- What is required: From the listing that follows, extract every line and set it down unaltered.

- Supplied information:
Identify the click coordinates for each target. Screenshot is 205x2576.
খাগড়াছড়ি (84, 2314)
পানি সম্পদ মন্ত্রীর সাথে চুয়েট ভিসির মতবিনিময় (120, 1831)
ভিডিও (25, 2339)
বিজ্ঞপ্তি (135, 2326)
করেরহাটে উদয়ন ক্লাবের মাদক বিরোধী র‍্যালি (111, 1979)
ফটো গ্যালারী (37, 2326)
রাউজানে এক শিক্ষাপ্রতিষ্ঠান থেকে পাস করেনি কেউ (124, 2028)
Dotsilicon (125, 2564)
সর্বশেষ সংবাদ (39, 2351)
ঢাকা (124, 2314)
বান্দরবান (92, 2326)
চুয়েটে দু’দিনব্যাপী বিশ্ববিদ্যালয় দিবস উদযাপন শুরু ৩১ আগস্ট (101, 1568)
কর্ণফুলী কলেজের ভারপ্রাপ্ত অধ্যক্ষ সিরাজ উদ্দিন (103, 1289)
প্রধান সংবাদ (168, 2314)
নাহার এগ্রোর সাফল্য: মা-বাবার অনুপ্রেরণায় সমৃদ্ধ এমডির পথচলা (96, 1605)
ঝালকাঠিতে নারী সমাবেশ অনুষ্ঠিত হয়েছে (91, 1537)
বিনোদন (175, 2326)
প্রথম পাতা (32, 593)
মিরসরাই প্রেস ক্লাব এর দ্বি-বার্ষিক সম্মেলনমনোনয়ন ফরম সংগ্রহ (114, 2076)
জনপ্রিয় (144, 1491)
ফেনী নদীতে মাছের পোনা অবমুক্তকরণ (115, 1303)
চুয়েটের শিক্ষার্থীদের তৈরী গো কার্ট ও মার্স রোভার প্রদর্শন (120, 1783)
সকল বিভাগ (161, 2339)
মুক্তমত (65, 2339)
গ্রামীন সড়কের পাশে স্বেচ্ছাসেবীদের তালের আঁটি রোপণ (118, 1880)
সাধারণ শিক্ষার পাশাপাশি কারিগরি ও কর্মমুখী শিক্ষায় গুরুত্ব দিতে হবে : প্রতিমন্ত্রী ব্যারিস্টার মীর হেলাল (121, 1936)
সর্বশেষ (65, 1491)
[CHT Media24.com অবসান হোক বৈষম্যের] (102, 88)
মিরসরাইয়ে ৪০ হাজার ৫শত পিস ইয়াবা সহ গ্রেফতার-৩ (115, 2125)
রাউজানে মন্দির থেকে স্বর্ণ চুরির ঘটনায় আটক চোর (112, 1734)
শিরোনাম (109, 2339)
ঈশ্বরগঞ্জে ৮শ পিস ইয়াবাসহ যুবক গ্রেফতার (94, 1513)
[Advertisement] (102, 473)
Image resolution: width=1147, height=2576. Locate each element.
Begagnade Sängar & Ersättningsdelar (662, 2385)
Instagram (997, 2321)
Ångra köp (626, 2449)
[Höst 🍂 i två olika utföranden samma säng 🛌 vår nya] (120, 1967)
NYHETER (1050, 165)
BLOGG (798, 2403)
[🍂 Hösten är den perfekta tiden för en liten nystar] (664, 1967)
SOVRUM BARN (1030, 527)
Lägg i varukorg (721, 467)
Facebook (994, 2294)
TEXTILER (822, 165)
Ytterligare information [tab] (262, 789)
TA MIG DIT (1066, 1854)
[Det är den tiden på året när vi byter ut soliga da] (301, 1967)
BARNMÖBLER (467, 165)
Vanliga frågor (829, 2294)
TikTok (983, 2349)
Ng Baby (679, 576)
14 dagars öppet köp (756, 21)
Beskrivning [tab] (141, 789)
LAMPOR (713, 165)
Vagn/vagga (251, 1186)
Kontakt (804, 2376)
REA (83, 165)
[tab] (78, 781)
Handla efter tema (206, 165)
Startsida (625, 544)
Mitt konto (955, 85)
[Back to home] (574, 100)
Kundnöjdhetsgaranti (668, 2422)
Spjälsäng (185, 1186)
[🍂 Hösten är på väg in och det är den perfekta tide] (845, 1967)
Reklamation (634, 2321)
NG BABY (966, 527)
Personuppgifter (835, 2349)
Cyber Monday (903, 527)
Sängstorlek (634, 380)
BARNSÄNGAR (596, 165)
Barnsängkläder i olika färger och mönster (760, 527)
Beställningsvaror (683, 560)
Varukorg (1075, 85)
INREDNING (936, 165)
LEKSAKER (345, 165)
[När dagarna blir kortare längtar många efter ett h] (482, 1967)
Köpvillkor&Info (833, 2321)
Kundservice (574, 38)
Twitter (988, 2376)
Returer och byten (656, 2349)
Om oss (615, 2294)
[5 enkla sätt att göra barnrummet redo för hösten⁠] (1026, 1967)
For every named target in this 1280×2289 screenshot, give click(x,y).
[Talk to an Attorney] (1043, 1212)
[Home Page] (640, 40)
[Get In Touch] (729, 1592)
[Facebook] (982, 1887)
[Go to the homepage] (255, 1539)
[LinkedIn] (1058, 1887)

- Result of this task:
Identify the click coordinates for each target. Screenshot is 205x2576.
খাগড়াছড়ি (84, 2314)
পানি সম্পদ মন্ত্রীর সাথে চুয়েট ভিসির মতবিনিময় (120, 1831)
ভিডিও (25, 2339)
বিজ্ঞপ্তি (135, 2326)
করেরহাটে উদয়ন ক্লাবের মাদক বিরোধী র‍্যালি (111, 1979)
ফটো গ্যালারী (37, 2326)
রাউজানে এক শিক্ষাপ্রতিষ্ঠান থেকে পাস করেনি কেউ (124, 2028)
Dotsilicon (125, 2564)
সর্বশেষ সংবাদ (39, 2351)
ঢাকা (124, 2314)
বান্দরবান (92, 2326)
চুয়েটে দু’দিনব্যাপী বিশ্ববিদ্যালয় দিবস উদযাপন শুরু ৩১ আগস্ট (101, 1568)
কর্ণফুলী কলেজের ভারপ্রাপ্ত অধ্যক্ষ সিরাজ উদ্দিন (103, 1289)
প্রধান সংবাদ (168, 2314)
নাহার এগ্রোর সাফল্য: মা-বাবার অনুপ্রেরণায় সমৃদ্ধ এমডির পথচলা (96, 1605)
ঝালকাঠিতে নারী সমাবেশ অনুষ্ঠিত হয়েছে (91, 1537)
বিনোদন (175, 2326)
প্রথম পাতা (32, 593)
মিরসরাই প্রেস ক্লাব এর দ্বি-বার্ষিক সম্মেলনমনোনয়ন ফরম সংগ্রহ (114, 2076)
জনপ্রিয় (144, 1491)
ফেনী নদীতে মাছের পোনা অবমুক্তকরণ (115, 1303)
চুয়েটের শিক্ষার্থীদের তৈরী গো কার্ট ও মার্স রোভার প্রদর্শন (120, 1783)
সকল বিভাগ (161, 2339)
মুক্তমত (65, 2339)
গ্রামীন সড়কের পাশে স্বেচ্ছাসেবীদের তালের আঁটি রোপণ (118, 1880)
সাধারণ শিক্ষার পাশাপাশি কারিগরি ও কর্মমুখী শিক্ষায় গুরুত্ব দিতে হবে : প্রতিমন্ত্রী ব্যারিস্টার মীর হেলাল (121, 1936)
সর্বশেষ (65, 1491)
[CHT Media24.com অবসান হোক বৈষম্যের] (102, 88)
মিরসরাইয়ে ৪০ হাজার ৫শত পিস ইয়াবা সহ গ্রেফতার-৩ (115, 2125)
রাউজানে মন্দির থেকে স্বর্ণ চুরির ঘটনায় আটক চোর (112, 1734)
শিরোনাম (109, 2339)
ঈশ্বরগঞ্জে ৮শ পিস ইয়াবাসহ যুবক গ্রেফতার (94, 1513)
[Advertisement] (102, 473)
Image resolution: width=1147, height=2576. Locate each element.
Begagnade Sängar & Ersättningsdelar (662, 2385)
Instagram (997, 2321)
Ångra köp (626, 2449)
[Höst 🍂 i två olika utföranden samma säng 🛌 vår nya] (120, 1967)
NYHETER (1050, 165)
BLOGG (798, 2403)
[🍂 Hösten är den perfekta tiden för en liten nystar] (664, 1967)
SOVRUM BARN (1030, 527)
Lägg i varukorg (721, 467)
Facebook (994, 2294)
TEXTILER (822, 165)
Ytterligare information [tab] (262, 789)
TA MIG DIT (1066, 1854)
[Det är den tiden på året när vi byter ut soliga da] (301, 1967)
BARNMÖBLER (467, 165)
Vanliga frågor (829, 2294)
TikTok (983, 2349)
Ng Baby (679, 576)
14 dagars öppet köp (756, 21)
Beskrivning [tab] (141, 789)
LAMPOR (713, 165)
Vagn/vagga (251, 1186)
Kontakt (804, 2376)
REA (83, 165)
[tab] (78, 781)
Handla efter tema (206, 165)
Startsida (625, 544)
Mitt konto (955, 85)
[Back to home] (574, 100)
Kundnöjdhetsgaranti (668, 2422)
Spjälsäng (185, 1186)
[🍂 Hösten är på väg in och det är den perfekta tide] (845, 1967)
Reklamation (634, 2321)
NG BABY (966, 527)
Personuppgifter (835, 2349)
Cyber Monday (903, 527)
Sängstorlek (634, 380)
BARNSÄNGAR (596, 165)
Barnsängkläder i olika färger och mönster (760, 527)
Beställningsvaror (683, 560)
Varukorg (1075, 85)
INREDNING (936, 165)
LEKSAKER (345, 165)
[När dagarna blir kortare längtar många efter ett h] (482, 1967)
Köpvillkor&Info (833, 2321)
Kundservice (574, 38)
Twitter (988, 2376)
Returer och byten (656, 2349)
Om oss (615, 2294)
[5 enkla sätt att göra barnrummet redo för hösten⁠] (1026, 1967)
For every named target in this 1280×2289 screenshot, give click(x,y).
[Talk to an Attorney] (1043, 1212)
[Home Page] (640, 40)
[Get In Touch] (729, 1592)
[Facebook] (982, 1887)
[Go to the homepage] (255, 1539)
[LinkedIn] (1058, 1887)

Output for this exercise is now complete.